Sorry, but basic logic doesn't entail that counter-protestors are organized by the IRGC. Especially when you know a bunch of Iranians.
I know IRGC is bad, there is no argument there. But to take agency away from Iranians that could genuinely be protesting against regime-change protestors just doesn't feel right to me.
I'm not saying there aren't people supportive of the status quo. What I'm calling out is the notion that organized mass protests that perfectly align with regime tactics from the past several decades could possibly be legitimate, as opposed to being astroturfed, for which there is plenty of evidence.
The Basij and local militia, ostensibly under the control of the regime, and in coordination with the IRGC, will issue orders to militia/military members and sometimes direct them to bring families with them. Some go willingly, but all go with an implicit gun to their families heads.

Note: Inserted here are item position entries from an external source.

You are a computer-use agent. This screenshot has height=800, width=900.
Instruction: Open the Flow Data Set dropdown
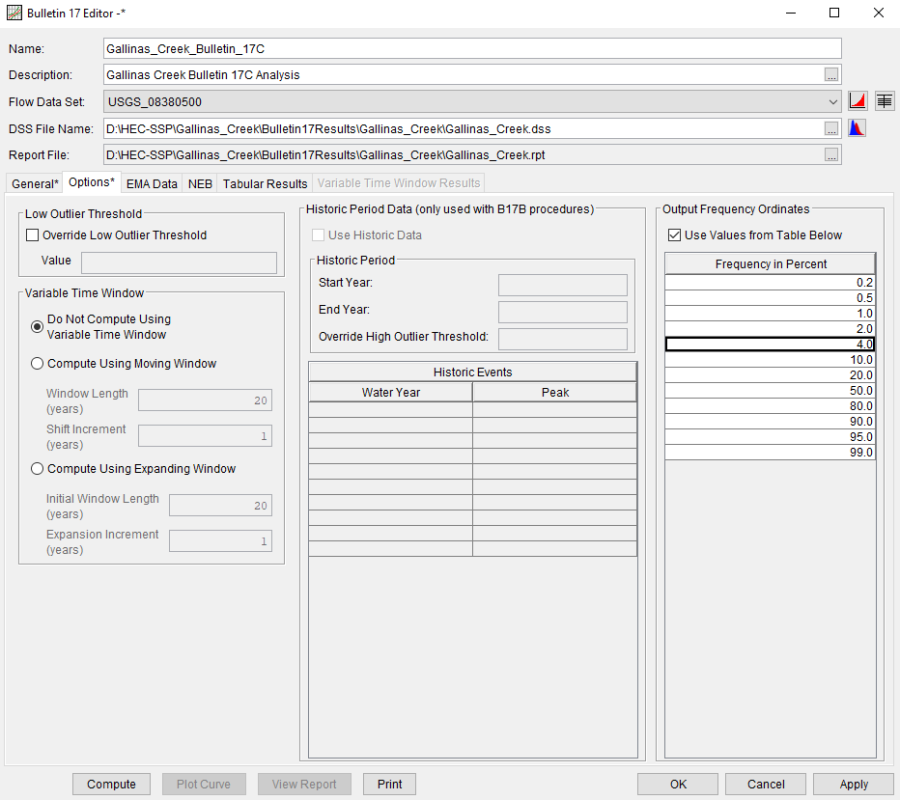(833, 101)
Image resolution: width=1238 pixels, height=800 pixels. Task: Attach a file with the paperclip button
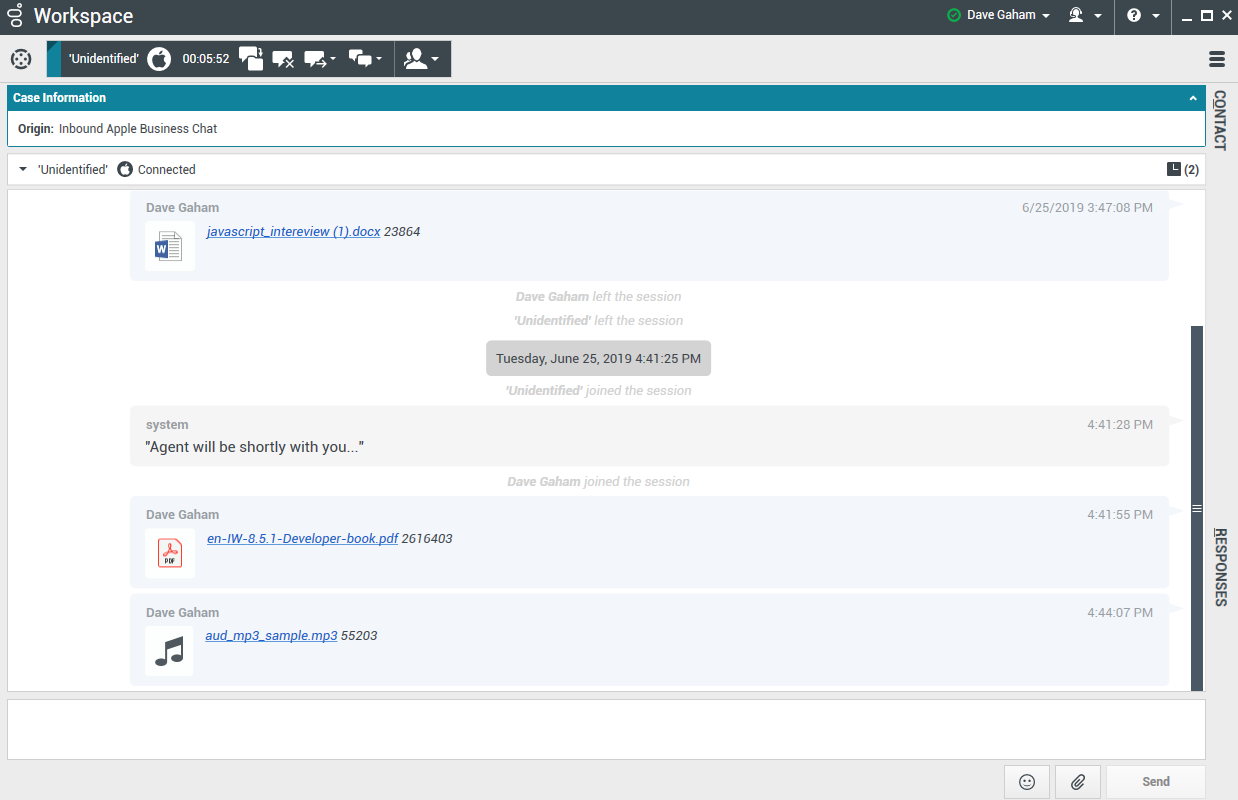coord(1077,782)
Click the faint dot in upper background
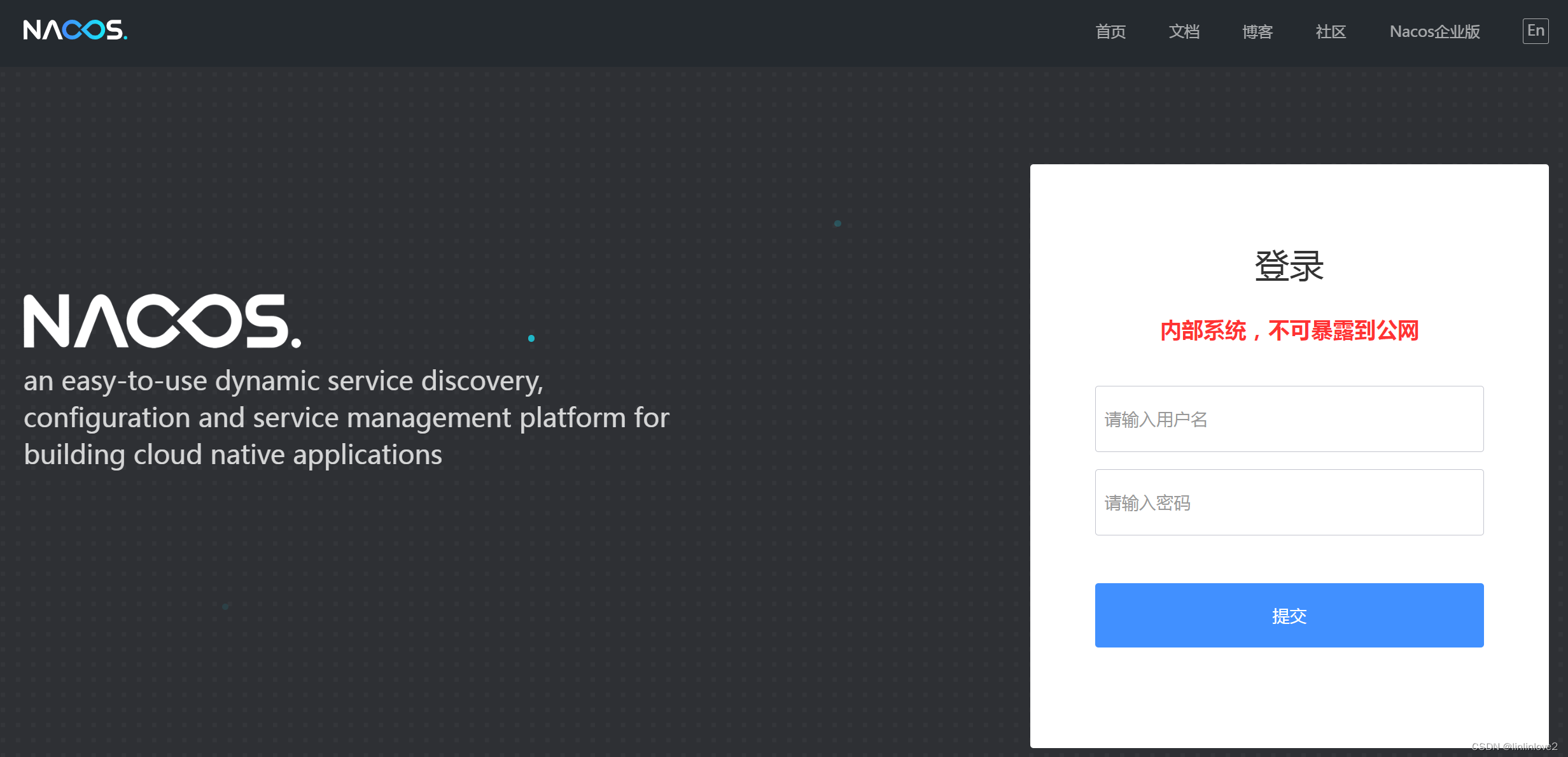Screen dimensions: 1568x757 837,223
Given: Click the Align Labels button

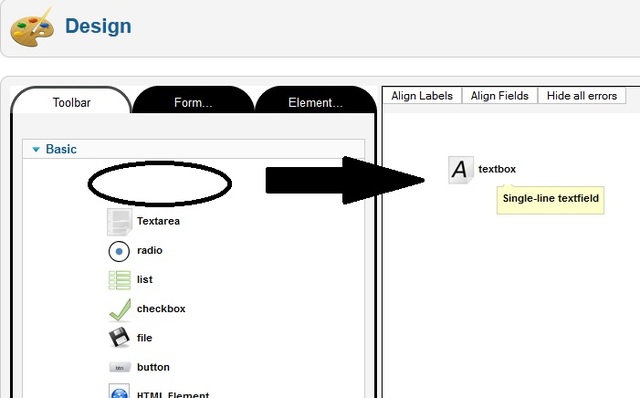Looking at the screenshot, I should [x=422, y=96].

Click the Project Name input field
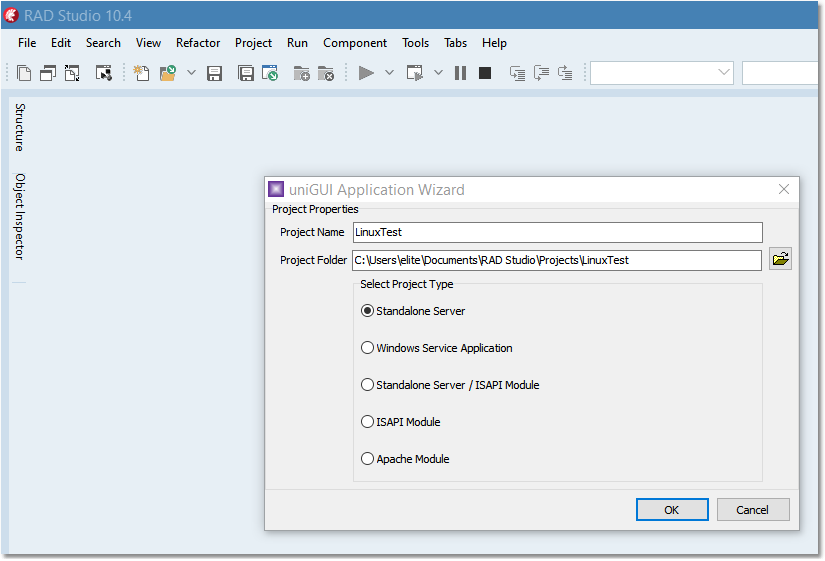point(557,232)
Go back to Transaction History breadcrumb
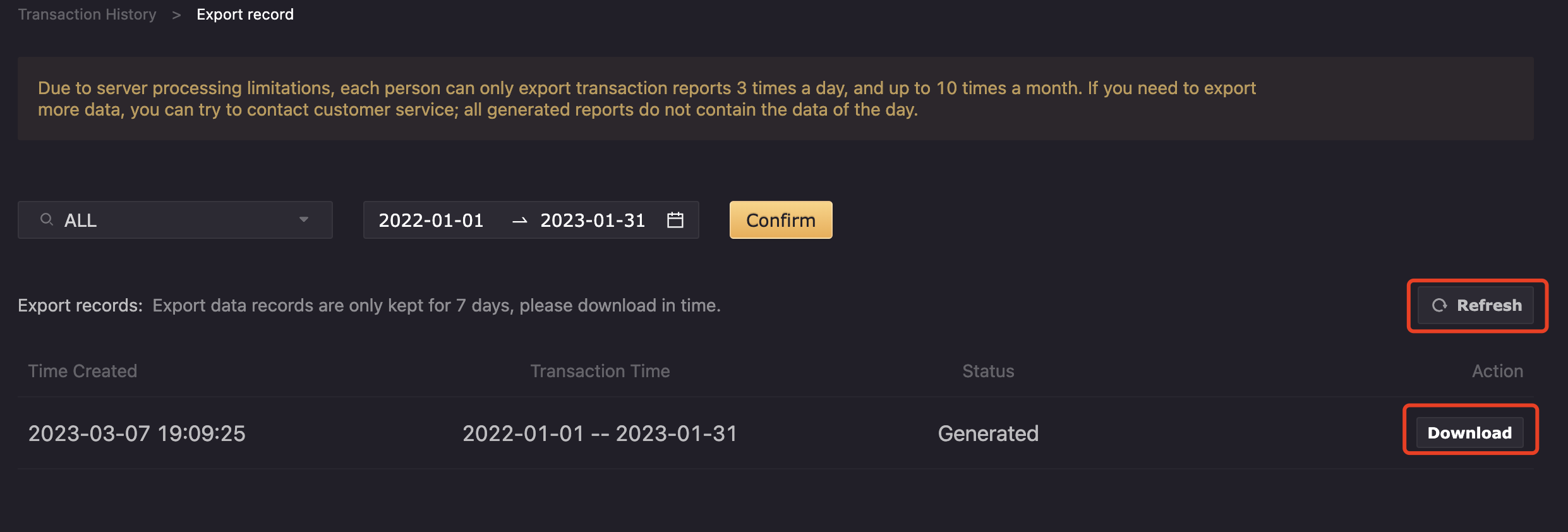 pos(87,15)

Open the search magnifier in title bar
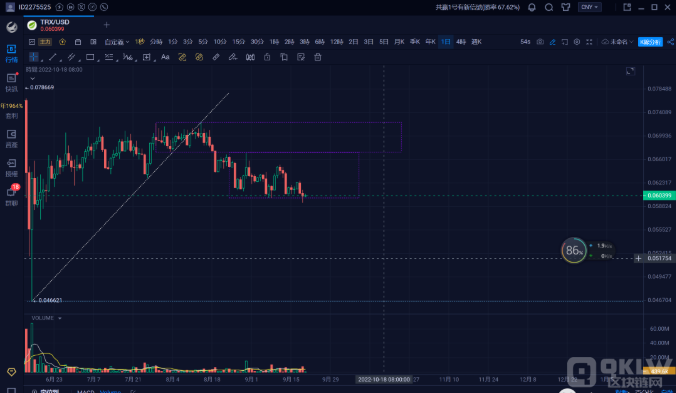click(549, 7)
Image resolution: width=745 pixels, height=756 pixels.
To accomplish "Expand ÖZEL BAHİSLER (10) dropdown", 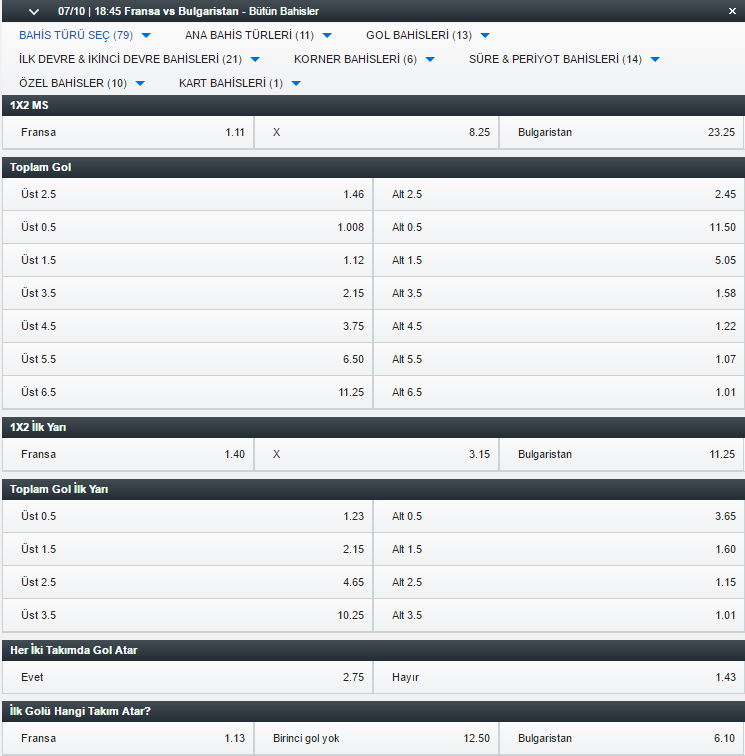I will point(82,83).
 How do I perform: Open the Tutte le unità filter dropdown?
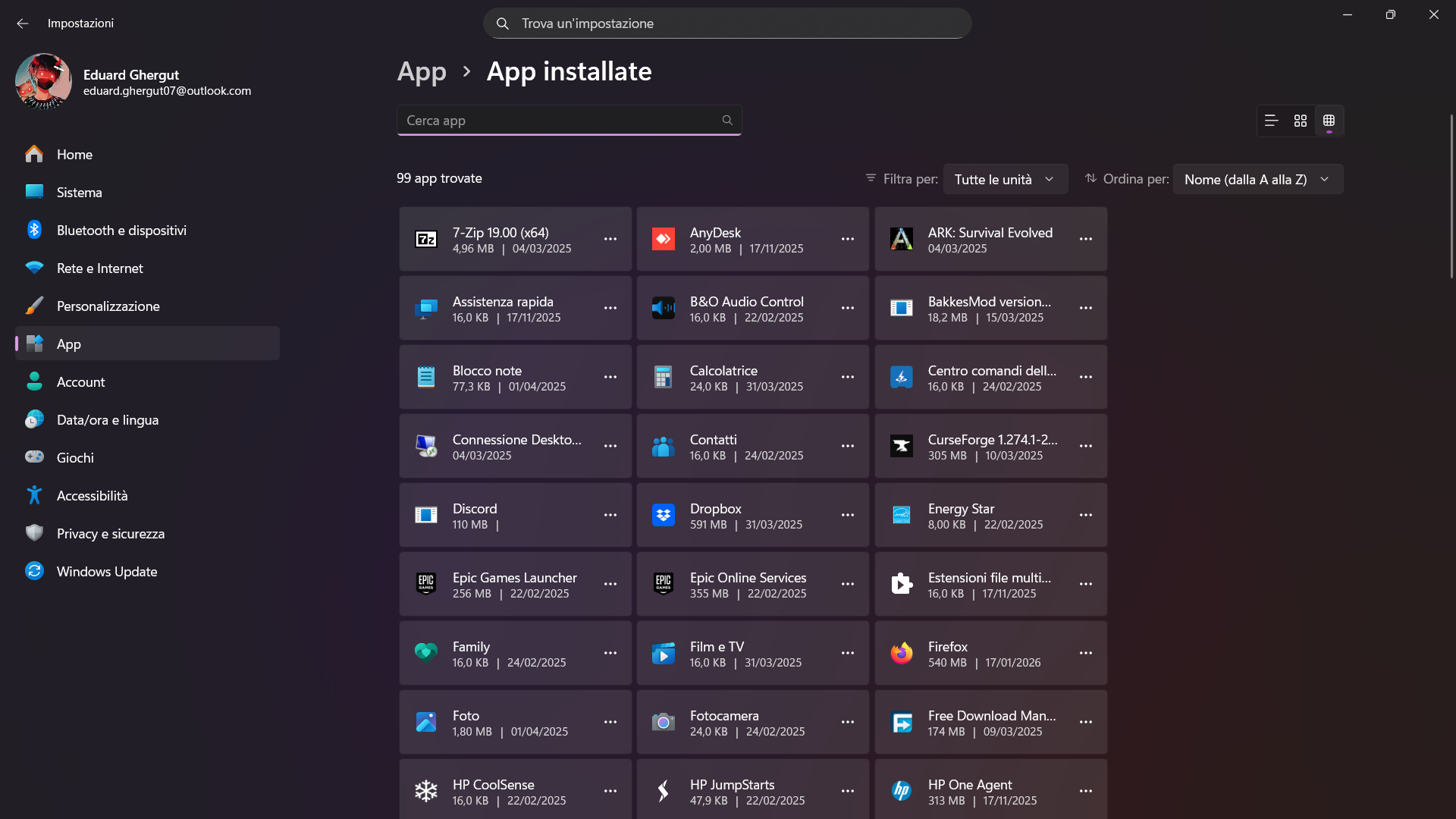tap(1006, 180)

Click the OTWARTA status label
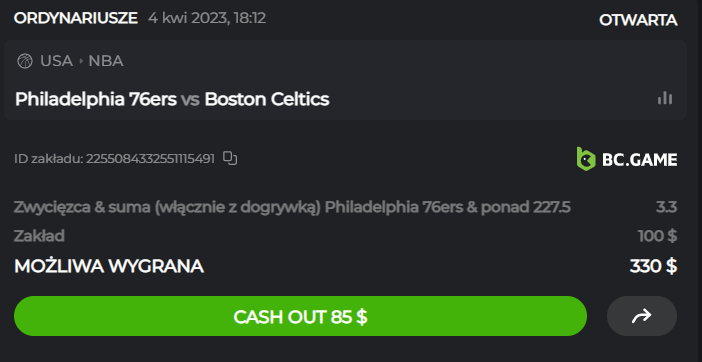point(638,20)
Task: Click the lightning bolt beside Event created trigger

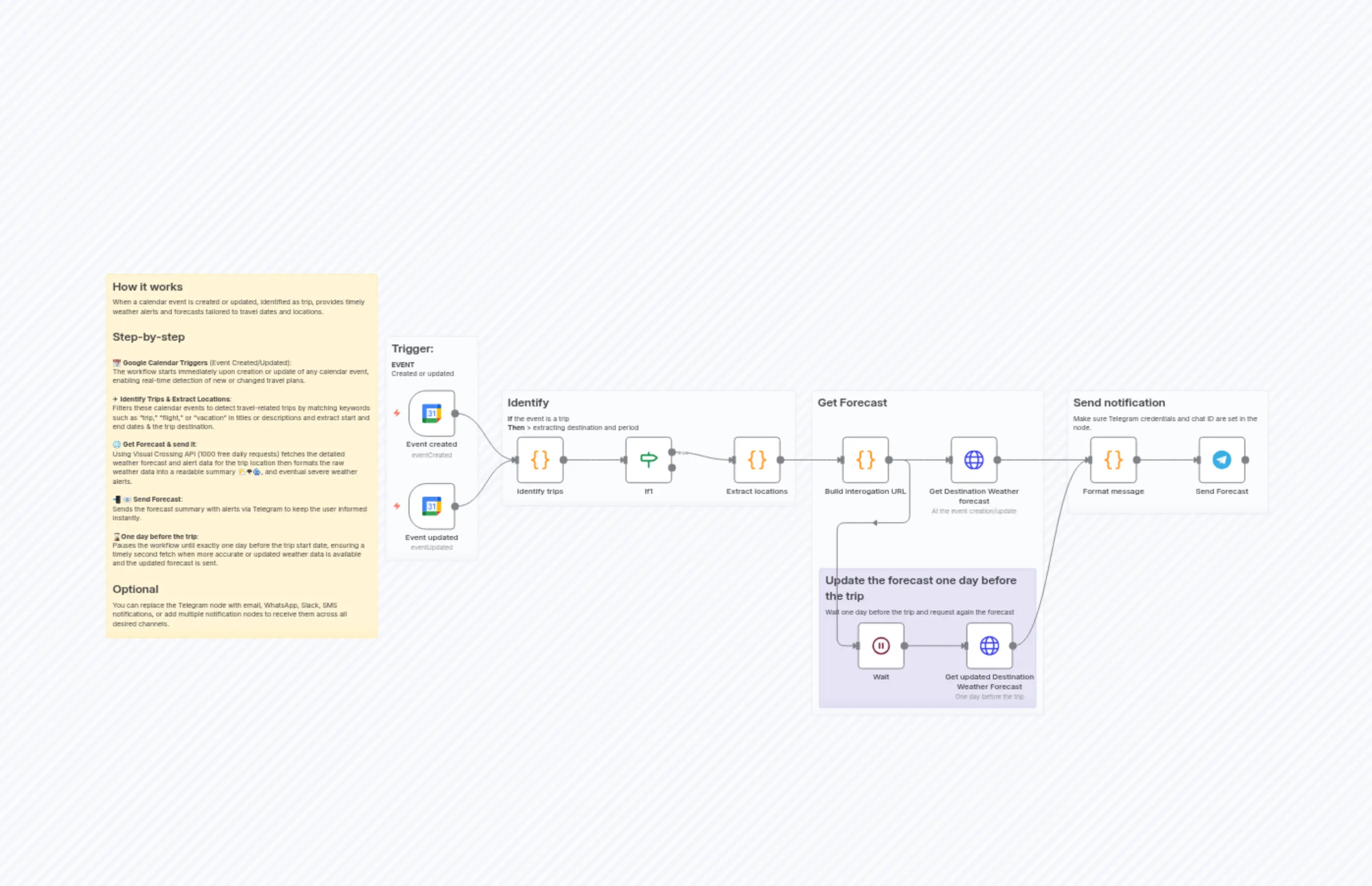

https://x.com/impk247/status/2011046265594003705 https://x.com/Skeptic222/status/2010698808456360131
There are a large number of reports and reporting from new media, social media, and so on, but there's no current smoking gun.
https://jamestown.org/the-role-of-the-revolutionary-guards-a...
https://en.wikipedia.org/wiki/Basij
https://understandingwar.org/research/middle-east/iran-updat...
The IRGC and Basij and forced astroturfing is a frequently used and well understood tactic that the regime has kept in its toolbox. It's not a crazy conspiracy or unfounded, it's just business as usual. Just like I know they're using 7.62 NATO standard ammunition to gun people down, even though I haven't seen even a single picture of spent shell casings or bullets pulled from bodies. It's just how they do things.
It's not taking agency away if you can't tell the difference between someone being forced, pressured, going along to survive, or genuinely invested and supportive of the regime.
What would give them real agency is not living under the thumb of a dystopian authoritarian theocratic dictatorship. Pretending that there's any legitimacy to supporting the regime is also a little crazy. As long as 81 million people think its ok to live that way, you should let them oppress and murder and enslave and exploit the other 9 million? That's right up there with saying the parades for Kim Jong Un in North Korea show us some real support for that regime, or that people who express support of Un could possibly have any legitimacy.
At any rate, I hope any genuine supporters of the regime that are simply ignorant of the abuses and atrocity are simply disappointed and free to grumble about it in the near future, and see their lives radically improved and uplifted by whatever comes next. There's a huge amount of potential funding and international support - not just the US - that could make a free Iran drastically different than Libya or Syria or Iraq or Afghanistan.
They've got a cultural core and the diaspora and families who'd love nothing more than to return and rebuild, from all over the world. Even if they don't go the route of restoring the Shah, I think the Shah and that apparatus is willing to support and legitimize whatever comes next.
I honestly thought I'd live my entire life with Iran being a rogue state and perennially agitating and sponsoring terror, that it'd just be the way things are, until AGI, Aliens, or Armageddon.